## Input material:
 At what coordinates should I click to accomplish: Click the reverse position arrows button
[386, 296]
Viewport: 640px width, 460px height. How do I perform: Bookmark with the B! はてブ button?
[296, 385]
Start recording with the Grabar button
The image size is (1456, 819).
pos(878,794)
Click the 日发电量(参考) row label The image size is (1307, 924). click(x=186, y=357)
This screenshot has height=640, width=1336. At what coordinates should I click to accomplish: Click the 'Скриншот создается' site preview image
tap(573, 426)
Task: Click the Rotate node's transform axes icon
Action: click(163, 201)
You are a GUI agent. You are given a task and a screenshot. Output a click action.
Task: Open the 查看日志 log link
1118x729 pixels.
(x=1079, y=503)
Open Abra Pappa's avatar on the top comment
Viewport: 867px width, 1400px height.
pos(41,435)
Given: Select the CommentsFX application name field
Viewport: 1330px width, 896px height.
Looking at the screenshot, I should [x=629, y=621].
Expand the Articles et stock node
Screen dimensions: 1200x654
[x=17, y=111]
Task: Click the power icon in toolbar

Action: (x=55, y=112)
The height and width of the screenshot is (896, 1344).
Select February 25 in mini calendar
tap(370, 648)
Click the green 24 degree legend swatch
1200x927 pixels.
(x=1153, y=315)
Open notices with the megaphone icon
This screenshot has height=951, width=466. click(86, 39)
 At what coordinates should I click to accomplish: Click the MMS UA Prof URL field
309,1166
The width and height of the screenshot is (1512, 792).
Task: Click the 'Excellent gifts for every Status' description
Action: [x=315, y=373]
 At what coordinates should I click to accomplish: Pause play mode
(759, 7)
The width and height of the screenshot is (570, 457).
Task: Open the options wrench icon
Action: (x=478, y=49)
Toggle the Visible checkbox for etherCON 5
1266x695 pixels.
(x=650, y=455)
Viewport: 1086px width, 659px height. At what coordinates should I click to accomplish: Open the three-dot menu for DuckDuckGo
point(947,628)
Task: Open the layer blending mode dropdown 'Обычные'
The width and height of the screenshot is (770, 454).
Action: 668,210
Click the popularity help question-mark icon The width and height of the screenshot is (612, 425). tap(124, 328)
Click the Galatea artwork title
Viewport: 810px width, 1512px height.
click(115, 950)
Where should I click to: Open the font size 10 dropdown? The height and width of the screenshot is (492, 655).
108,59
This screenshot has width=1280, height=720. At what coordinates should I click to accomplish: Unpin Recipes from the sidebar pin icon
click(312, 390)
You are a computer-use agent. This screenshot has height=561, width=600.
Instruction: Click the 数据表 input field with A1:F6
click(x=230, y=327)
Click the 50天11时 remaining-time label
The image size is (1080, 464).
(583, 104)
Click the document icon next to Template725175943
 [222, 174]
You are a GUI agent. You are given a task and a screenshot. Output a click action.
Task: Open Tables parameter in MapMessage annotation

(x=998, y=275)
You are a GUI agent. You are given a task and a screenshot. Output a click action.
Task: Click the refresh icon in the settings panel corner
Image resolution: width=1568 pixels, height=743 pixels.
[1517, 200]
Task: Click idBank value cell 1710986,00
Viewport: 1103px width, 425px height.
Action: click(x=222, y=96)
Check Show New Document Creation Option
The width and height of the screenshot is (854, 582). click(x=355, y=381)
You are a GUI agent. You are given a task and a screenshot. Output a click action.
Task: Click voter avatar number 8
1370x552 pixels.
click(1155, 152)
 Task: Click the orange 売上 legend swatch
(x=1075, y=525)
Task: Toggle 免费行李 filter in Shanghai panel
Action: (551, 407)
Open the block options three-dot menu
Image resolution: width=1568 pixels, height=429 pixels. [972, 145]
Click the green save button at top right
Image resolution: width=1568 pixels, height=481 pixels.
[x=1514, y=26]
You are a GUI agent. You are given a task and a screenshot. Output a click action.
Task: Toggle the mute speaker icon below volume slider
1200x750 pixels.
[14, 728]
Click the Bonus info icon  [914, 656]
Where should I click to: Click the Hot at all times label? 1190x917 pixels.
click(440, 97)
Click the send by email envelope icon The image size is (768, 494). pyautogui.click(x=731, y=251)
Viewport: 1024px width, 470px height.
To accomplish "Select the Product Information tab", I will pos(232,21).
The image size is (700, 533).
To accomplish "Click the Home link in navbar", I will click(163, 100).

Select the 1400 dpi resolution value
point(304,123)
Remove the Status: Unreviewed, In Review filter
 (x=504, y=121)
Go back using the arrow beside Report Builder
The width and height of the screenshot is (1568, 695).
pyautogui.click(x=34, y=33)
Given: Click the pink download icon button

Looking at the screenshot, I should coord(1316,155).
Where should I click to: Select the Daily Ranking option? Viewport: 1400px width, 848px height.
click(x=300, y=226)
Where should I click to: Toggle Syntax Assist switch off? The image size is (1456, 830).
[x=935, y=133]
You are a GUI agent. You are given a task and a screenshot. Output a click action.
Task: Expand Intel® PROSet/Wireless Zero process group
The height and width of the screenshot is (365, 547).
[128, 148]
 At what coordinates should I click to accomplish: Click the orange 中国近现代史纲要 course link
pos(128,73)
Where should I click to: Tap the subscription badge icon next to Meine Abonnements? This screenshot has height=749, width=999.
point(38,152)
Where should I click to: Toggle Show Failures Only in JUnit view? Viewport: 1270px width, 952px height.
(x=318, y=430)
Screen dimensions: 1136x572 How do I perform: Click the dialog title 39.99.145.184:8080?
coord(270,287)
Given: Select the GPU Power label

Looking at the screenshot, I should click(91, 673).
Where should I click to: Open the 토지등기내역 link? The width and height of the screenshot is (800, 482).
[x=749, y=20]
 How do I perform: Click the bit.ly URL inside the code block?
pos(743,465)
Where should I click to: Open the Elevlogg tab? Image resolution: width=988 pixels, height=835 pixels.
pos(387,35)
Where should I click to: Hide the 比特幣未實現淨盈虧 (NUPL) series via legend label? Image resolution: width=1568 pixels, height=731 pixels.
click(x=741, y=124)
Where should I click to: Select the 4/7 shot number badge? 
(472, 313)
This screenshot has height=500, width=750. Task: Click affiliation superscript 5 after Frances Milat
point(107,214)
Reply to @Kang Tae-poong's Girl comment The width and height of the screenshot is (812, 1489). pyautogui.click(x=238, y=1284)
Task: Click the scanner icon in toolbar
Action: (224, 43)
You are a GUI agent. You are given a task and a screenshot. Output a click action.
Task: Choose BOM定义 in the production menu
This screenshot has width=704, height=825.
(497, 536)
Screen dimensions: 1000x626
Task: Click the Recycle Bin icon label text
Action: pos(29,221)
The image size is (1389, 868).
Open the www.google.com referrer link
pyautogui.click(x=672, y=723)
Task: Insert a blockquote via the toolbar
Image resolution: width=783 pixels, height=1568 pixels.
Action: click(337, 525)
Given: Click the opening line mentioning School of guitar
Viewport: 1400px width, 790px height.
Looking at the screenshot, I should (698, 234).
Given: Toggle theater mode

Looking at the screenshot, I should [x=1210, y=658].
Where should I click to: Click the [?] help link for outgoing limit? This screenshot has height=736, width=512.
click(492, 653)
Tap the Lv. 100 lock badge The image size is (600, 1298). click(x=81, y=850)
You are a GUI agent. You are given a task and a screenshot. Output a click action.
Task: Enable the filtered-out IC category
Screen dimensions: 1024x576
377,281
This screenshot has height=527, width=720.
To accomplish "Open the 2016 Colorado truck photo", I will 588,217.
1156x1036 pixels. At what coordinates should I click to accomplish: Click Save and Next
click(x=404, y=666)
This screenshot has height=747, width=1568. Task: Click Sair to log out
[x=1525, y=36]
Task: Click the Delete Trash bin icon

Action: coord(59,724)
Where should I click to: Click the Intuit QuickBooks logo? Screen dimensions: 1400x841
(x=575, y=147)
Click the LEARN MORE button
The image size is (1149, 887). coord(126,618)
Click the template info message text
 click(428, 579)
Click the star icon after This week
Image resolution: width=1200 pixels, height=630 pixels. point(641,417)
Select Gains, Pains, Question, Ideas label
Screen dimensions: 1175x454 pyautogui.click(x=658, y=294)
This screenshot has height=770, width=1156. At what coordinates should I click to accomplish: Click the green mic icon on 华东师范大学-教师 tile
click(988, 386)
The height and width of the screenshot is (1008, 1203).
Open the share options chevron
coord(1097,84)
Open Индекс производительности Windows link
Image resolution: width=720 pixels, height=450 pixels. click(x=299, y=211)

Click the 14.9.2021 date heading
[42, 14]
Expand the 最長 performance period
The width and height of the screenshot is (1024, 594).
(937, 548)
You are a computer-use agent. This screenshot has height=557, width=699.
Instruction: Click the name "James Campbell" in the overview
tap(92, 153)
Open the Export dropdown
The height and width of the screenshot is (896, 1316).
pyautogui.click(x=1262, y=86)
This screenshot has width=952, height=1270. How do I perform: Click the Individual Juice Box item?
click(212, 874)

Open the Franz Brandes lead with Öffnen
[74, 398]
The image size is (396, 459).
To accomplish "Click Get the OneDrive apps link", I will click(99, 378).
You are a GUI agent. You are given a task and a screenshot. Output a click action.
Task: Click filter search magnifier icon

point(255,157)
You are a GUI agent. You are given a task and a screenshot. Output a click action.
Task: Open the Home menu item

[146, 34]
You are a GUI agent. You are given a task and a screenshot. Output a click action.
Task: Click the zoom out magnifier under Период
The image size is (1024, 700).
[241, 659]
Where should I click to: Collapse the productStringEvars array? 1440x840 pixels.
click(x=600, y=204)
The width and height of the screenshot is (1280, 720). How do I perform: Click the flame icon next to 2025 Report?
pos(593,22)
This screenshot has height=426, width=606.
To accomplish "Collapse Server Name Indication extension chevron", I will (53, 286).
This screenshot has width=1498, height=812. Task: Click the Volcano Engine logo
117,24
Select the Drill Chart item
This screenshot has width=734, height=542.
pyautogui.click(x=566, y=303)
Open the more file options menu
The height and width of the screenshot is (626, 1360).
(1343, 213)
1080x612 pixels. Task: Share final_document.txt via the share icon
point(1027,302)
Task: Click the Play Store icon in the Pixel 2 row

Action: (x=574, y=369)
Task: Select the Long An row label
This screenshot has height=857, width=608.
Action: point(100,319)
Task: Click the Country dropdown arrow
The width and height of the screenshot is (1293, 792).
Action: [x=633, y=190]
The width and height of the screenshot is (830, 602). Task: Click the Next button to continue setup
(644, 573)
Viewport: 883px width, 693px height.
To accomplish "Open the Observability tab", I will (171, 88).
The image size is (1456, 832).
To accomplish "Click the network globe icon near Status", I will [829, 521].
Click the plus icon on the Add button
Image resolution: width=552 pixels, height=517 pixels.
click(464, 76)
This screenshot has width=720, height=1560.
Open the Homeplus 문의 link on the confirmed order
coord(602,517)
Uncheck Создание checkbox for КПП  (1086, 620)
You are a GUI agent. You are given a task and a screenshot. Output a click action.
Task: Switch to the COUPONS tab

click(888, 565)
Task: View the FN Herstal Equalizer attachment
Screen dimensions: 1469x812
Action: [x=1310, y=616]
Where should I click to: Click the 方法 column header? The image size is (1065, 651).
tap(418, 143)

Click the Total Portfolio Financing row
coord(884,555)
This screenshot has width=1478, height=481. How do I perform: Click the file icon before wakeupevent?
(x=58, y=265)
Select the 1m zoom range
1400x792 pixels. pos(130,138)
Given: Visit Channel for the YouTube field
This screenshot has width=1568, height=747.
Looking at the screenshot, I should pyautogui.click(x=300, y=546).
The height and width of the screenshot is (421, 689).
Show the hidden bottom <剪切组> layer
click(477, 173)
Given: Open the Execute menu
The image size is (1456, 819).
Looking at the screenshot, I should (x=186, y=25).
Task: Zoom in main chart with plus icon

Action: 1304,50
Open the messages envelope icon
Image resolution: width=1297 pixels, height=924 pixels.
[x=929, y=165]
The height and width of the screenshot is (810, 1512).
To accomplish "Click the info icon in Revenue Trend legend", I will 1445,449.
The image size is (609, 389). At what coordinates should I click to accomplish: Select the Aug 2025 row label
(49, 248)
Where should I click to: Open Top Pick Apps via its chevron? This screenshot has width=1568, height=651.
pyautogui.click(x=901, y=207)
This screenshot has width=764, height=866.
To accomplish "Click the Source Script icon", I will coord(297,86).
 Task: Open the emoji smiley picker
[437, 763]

## Problem statement:
Convert the part of the items that opens with the line containing "Where should I click to: Hide" and closes with the line containing "point(107,214)", both lines included, into a JSON list of strings with one string per line and blank lines left out.

## Written solution:
[
  "Where should I click to: Hide the 比特幣未實現淨盈虧 (NUPL) series via legend label? Image resolution: width=1568 pixels, height=731 pixels.",
  "click(x=741, y=124)",
  "Where should I click to: Select the 4/7 shot number badge? ",
  "(472, 313)",
  "This screenshot has height=500, width=750. Task: Click affiliation superscript 5 after Frances Milat",
  "point(107,214)"
]